Votre tâche:
Répondez à ces questions sur l'extrait consacré au monastère :
(a) Quel bâtiment se trouve au Nord du cloître ?
(b) Près de quoi s'élève le village de masures de serfs ?
(c) Qui accueille les jeunes gens à leur arrivée ?

Extrait:
▼
L'Eglise au Moyen-Age

L'Eglise au Moyen-Age

Le monastère

Un groupe de jeunes gens chemine à travers bois. Soudain, du sommet d'une colline, ils aperçoivent au creux d'un vallon, les importants bâtiments de l'abbaye où ils désirent devenir moines. L'ensemble rappelle l'antique maison gréco-latine. Autour du cloître, vaste cour carrée entourée de galeries servant de promenoir, on aperçoit au Nord l'église, au Sud les cuisines et le réfectoire, à l'Ouest les hangars ; à l'Est enfin, la grande salle de réunion et les dortoirs. En dehors de l'enceinte, on découvre l'infirmerie, L'hostellerie, les nombreux ateliers, les écuries. Plus loin, un gros village de masures de serfs s'élève tout près du moulin qui borde la rivière.
Serfs et moines sont au travail. Les uns abattent des arbres afin que champs et prés gagnent sur la forêt, d'autres labourent ou travaillent les vignes. D'autres enfin charroient des matériaux de construction, car l'abbaye s'agrandit sans cesse.
Une heure plus tard, les jeunes gens, accueillis par le frère portier, écoutent le chef du monastère.
« Ainsi, leur dit l'Abbé, vous voulez devenir religieux. Rien de plus commun à notre époque de grande foi, où tout le monde croit en Dieu, et chacun redoute d'aller en enfer. Or, le plus sûr moyen de gagner le ciel, c'est de servir Dieu.
▲
Entrées affichées:
▼
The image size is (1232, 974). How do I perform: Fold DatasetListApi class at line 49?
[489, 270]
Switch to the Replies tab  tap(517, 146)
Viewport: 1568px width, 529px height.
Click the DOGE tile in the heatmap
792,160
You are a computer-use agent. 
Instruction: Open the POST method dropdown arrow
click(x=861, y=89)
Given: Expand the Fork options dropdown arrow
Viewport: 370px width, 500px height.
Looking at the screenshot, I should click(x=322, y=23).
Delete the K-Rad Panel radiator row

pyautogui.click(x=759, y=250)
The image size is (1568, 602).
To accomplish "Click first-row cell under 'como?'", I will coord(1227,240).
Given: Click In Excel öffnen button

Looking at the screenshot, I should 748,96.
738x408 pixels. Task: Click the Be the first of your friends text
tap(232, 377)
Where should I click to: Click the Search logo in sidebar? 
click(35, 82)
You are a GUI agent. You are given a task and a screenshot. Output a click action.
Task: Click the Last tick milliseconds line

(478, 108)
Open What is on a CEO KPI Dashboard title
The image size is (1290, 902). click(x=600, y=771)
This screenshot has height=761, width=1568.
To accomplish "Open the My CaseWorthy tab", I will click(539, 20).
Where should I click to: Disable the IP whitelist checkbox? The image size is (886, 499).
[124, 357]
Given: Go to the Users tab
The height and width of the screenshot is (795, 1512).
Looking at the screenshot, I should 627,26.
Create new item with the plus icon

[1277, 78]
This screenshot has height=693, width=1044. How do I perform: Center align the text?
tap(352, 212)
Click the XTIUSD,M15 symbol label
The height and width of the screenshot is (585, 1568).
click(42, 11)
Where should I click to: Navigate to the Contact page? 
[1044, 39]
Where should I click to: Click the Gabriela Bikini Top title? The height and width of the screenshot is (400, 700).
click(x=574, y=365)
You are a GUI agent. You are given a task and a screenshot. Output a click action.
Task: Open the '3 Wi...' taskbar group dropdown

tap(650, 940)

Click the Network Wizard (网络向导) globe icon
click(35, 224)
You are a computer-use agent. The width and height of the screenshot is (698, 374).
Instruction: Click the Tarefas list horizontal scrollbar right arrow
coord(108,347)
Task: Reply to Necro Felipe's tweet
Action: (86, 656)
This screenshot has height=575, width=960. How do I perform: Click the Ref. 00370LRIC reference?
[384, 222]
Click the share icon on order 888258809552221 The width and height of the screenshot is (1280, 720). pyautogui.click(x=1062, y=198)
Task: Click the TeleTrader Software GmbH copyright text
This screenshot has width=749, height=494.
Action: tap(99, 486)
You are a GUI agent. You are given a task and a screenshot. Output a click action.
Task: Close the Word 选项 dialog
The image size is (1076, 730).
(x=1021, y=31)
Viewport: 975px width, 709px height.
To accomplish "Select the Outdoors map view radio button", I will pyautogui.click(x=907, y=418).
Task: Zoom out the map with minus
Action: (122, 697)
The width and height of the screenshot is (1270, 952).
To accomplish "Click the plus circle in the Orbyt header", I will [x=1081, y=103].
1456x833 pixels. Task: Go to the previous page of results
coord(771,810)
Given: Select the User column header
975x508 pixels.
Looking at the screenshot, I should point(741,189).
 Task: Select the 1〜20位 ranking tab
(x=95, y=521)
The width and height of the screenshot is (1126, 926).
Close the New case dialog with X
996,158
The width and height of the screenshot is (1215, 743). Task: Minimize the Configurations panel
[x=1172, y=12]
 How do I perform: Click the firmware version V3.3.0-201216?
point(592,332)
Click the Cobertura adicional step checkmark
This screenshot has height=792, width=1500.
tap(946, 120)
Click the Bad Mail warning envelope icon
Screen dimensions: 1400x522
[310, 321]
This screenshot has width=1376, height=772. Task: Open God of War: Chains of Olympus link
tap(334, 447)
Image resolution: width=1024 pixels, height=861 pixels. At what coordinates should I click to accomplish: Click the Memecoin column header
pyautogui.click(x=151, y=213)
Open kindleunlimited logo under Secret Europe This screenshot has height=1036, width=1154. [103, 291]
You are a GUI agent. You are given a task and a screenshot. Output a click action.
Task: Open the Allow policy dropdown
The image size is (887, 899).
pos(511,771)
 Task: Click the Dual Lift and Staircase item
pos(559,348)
▲
Réponse finale:
(a) L'église.
(b) Tout près du moulin qui borde la rivière.
(c) Le frère portier.